**DOCUMENT EXTRACT:**
────────────────
Jeremy York is interested in how people ⁠make decisions about what to collect and preserve and how that informs our self- and worldview.

Libraries have always been a special place for Jeremy. As a child growing up on the South Side of Chicago, he would visit the University of Chicago Library. “I was always amazed at the huge amount of material,” Jeremy said. “It felt like you could go anywhere in the world, and I just loved that feeling of being in libraries.”

As he pursued his Bachelor of Arts in History at Emory University, Jeremy worked in the Music and Media Library. He also worked to digitize selected archives from Georgia Tech and Emory, including newspaper articles from a well-known journalist in Atlanta, the papers of a senator from Georgia, and videos documenting the liberation of concentration camps during World War II, in Emory’s Special Collections Library. “I was deeply impacted by the prospect of making these materials available,” Jeremy said. 

Five years after graduating with his undergraduate degree, Jeremy wanted to go back to school. He was interested in studying history again, but felt he had been “out of the game” for too long, and wanted to gain skills to catch himself up with the digital age. “I came to UMSI wanting to learn how to do research better, wanting to learn about technology,” Jeremy said. “I decided on the program in Michigan because of its focus on technology and its interdisciplinary approach to information.”
────────────────
**SOURCE MATERIAL:**

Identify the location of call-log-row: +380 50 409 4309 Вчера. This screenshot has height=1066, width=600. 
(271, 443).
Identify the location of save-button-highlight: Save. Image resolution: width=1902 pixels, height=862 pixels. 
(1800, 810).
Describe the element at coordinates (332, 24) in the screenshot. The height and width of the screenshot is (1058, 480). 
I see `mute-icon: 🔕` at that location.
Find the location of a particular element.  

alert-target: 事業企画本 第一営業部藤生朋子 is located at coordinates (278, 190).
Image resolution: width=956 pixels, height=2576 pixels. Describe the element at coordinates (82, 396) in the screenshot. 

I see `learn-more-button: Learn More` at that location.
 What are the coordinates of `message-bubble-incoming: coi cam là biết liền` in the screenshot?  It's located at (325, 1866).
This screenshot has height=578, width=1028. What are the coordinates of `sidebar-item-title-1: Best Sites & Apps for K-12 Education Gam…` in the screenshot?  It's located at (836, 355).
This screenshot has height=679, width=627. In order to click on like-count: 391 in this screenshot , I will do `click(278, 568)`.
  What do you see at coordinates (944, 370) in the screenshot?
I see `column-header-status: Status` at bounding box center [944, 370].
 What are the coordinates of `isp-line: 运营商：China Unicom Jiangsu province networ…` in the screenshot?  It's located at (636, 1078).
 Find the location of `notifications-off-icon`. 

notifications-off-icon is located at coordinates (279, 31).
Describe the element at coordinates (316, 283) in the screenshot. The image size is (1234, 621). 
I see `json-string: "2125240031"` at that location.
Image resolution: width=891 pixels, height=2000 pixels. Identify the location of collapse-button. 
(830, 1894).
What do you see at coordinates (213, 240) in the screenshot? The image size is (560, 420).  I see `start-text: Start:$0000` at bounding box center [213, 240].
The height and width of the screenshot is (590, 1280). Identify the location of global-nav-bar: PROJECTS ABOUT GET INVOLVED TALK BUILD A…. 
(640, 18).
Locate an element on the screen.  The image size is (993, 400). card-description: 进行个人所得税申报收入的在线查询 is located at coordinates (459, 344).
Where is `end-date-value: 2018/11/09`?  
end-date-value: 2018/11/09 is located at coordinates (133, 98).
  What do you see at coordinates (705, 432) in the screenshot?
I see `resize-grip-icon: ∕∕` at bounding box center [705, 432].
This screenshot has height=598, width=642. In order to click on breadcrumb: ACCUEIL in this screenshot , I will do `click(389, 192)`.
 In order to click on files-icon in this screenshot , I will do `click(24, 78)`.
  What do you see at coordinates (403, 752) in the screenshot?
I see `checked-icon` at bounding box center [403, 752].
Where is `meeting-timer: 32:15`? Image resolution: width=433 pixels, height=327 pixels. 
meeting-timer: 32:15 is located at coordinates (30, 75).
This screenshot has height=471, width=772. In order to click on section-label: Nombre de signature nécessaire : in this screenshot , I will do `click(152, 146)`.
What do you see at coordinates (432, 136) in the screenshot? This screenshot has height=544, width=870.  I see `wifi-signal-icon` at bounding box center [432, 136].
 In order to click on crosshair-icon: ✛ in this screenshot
────────────────
**THE TASK:** Translate this sentence from the profile of Jeremy York into Spanish: "Libraries have always been a special place for Jeremy." The data comes from a different source than the text.

**ANSWER BELOW:** Las bibliotecas siempre han sido un lugar especial para Jeremy.